Stored items:

· · ·

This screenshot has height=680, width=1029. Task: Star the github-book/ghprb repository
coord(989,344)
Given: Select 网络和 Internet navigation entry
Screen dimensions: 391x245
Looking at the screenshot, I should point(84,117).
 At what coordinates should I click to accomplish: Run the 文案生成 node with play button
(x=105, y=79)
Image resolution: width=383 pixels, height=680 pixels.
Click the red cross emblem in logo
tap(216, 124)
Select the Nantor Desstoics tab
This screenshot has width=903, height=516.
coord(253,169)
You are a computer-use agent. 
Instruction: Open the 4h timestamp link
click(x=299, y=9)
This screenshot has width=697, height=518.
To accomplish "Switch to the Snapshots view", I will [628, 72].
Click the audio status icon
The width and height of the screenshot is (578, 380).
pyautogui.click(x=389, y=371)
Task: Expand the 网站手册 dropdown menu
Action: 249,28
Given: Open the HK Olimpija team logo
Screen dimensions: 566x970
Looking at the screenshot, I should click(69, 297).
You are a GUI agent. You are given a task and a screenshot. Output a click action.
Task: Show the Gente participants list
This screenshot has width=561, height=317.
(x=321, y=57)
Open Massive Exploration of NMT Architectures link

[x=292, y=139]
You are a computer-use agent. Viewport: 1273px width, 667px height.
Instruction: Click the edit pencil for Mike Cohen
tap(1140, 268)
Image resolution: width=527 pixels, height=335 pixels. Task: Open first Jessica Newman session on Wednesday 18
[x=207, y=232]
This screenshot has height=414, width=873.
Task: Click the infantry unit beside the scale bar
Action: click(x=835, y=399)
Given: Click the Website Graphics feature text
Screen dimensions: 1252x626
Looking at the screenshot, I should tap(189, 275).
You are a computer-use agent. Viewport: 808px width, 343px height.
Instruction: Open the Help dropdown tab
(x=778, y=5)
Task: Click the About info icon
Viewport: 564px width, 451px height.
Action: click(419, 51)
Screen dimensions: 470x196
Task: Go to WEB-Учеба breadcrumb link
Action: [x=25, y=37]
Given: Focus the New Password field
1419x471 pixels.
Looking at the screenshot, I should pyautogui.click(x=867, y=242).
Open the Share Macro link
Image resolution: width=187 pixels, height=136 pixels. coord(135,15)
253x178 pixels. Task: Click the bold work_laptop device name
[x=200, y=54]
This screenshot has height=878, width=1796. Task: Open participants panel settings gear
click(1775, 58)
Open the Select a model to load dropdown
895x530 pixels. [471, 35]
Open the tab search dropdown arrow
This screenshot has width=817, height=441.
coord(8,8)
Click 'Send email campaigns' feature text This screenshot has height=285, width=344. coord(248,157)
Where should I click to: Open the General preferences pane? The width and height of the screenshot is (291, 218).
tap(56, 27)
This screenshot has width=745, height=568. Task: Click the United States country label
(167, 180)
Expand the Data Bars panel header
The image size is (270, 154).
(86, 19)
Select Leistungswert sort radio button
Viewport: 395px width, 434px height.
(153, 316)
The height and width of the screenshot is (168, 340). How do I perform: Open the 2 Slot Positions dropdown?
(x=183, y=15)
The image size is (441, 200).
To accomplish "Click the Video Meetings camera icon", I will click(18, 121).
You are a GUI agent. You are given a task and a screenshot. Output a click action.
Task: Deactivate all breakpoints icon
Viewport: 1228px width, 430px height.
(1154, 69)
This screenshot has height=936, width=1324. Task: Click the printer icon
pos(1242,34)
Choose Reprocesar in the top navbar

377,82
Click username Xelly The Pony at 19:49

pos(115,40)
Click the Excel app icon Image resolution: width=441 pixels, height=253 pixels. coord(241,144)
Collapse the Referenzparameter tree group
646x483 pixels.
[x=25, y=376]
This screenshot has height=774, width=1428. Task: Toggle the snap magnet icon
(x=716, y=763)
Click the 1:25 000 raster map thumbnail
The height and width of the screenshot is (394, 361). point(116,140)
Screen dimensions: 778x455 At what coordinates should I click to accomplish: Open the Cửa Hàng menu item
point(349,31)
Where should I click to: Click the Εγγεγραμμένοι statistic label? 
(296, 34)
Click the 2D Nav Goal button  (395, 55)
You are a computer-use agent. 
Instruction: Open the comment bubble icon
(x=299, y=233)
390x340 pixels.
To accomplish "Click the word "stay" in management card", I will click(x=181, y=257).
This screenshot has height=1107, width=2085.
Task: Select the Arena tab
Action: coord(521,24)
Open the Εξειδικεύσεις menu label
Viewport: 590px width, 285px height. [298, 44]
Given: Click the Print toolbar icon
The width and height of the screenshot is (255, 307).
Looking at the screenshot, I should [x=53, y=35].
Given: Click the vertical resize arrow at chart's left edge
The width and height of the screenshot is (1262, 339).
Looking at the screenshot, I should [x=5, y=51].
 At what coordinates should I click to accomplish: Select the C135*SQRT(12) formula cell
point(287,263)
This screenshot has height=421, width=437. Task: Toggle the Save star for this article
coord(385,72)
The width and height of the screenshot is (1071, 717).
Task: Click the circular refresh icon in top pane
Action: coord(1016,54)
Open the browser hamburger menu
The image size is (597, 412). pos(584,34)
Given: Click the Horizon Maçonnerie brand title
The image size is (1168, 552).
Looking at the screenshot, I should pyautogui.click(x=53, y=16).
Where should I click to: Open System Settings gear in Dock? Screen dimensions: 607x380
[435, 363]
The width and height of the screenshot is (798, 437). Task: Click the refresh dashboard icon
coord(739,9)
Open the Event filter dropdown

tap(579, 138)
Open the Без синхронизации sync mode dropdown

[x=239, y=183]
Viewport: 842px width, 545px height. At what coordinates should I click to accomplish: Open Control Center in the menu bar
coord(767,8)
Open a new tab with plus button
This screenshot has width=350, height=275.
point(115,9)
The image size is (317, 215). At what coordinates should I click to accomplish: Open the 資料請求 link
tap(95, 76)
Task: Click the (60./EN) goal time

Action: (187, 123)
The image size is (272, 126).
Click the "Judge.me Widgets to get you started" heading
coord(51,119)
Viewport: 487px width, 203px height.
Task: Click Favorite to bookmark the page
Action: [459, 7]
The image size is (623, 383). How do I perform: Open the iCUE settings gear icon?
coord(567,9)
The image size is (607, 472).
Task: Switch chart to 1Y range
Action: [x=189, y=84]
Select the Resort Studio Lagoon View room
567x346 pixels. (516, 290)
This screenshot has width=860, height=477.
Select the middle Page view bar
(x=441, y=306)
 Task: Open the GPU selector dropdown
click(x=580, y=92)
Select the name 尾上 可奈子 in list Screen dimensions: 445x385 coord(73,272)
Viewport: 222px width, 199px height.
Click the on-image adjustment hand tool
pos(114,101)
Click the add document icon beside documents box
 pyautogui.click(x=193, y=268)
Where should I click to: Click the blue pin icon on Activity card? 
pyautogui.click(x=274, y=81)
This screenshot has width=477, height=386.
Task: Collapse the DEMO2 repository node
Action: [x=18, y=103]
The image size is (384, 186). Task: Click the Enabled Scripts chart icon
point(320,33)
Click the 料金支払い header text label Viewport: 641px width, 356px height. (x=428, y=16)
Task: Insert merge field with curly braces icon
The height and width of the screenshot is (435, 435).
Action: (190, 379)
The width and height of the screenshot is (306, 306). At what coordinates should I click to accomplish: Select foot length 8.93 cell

· · ·

_EXERCISE OBJECTIVE_:
Search the data for the string "list" and copy each line where it appears.

_REPLY_:
Task: Show the Gente participants list
Select the name 尾上 可奈子 in list Screen dimensions: 445x385 coord(73,272)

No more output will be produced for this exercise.